No religious clothes until hijab row settled, India court tells students

A court in a southern Indian state told students on Thursday not to wear any religious clothing until it delivers a verdict on petitions seeking to overturn a ban on hijabs, headscarves worn by Muslim women.

The court in Karnataka state is considering petitions filed by students challenging a ban on hijabs that some schools have implemented in recent weeks.

"We will pass an order. But till the matter is resolved, no student should insist on wearing religious dress," the Press Trust of India news agency quoted Chief Justice Ritu Raj Awasthi as saying.

The court also directed the state to reopen schools and colleges, which the chief minister had shut for three days as protests over the ban escalated earlier this week.

The issue grabbed headlines last month when a government-run school in Karnataka's Udupi district barred students wearing hijabs from entering classrooms, triggering protests outside the school gate. More schools in the state followed with similar bans, forcing the state's top court to intervene.

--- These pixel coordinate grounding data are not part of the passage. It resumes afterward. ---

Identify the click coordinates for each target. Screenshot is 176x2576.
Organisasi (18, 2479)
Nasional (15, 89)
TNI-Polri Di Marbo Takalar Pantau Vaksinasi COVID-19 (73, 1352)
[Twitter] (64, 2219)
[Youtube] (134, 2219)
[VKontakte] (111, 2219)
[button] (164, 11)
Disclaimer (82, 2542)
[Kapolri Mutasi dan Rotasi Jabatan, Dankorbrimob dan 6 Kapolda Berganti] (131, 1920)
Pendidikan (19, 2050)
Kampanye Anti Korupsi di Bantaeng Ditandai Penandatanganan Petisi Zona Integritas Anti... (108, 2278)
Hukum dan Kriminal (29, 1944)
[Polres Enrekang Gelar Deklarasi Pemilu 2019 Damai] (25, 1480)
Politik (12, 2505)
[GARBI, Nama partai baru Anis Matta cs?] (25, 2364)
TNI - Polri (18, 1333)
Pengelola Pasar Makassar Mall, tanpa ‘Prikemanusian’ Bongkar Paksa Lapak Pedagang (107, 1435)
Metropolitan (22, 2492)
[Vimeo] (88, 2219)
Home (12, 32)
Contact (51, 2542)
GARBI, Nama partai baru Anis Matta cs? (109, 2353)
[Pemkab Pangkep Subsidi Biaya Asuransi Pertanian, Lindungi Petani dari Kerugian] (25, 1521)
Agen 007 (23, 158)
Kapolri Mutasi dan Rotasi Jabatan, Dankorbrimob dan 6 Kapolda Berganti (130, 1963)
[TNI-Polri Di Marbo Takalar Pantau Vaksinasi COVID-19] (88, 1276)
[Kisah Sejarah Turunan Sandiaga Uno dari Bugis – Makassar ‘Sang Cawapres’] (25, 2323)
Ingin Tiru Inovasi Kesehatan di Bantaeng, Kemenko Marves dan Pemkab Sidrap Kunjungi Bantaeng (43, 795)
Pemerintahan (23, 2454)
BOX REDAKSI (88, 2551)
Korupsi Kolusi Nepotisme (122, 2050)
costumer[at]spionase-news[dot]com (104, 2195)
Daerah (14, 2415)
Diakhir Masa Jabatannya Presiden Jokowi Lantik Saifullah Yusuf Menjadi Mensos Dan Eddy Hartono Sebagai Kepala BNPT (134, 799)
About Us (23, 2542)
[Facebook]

Students who were barred from entering their classrooms for wearing the hijab, a headscarf often worn by Muslim women, speak to their principal outside the college campus in Udupi district, in India's southern Karnataka state, on Feb. 4. (Bangalore News Photos/The Associated Press)

The uneasy standoff has raised fears among Muslim students who say they are being deprived of their religious rights in the Hindu-majority nation. On Monday, hundreds of students and parents took to the streets to protest the restriction.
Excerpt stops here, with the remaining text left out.